Piotr Wyszomirski: Nie liczyłem się z opiniami 40 milionów fachowców

Łukasz Luciński

Piotr Wyszomirski zdecydował się odejść z Azotów Puławy, by spróbować swoich sił w zagranicznej lidze. Jego wybór padł na Węgry, gdzie będzie bronił barw trzeciej drużyny tamtejszej ligi Csurgói KK.

- Wybrałem ligę węgierską, ponieważ jest to jedna z najsilniejszych lig w Europie. Ponadto młody i perspektywiczny klub z Csurgó ma zakontraktować kilku reprezentantów z innych krajów. Mój nowy zespół ma duże ambicje, gdyż w kolejnych rozgrywkach będziemy mieli szansę pokazać się w europejskich pucharach - uzasadnił swój wybór reprezentant Polski, który z węgierskim zespołem związał się rocznym kontraktem. - Roczna umowa była jednym z moich warunków w negocjacjach z Węgrami - przyznał popularny "Wyszu".

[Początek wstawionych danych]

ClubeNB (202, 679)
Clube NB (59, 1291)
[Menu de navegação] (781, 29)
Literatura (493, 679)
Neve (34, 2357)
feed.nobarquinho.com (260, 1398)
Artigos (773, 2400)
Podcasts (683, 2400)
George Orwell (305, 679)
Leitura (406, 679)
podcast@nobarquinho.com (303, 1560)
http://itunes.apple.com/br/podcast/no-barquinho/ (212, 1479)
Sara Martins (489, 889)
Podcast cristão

- Ostatnio czytałem wywiad z bramkarką SPR-u Lublin i gratuluję Ani Baranowskiej odważnej decyzji. Ja również podjąłem odważną decyzję, nie licząc się z opiniami 40 milionów fachowców w naszym kraju! - stwierdził pochodzący z Warszawy reprezentacyjny golkiper.

Piotr Wyszomirski będzie teraz grał an węgierskich parkietach.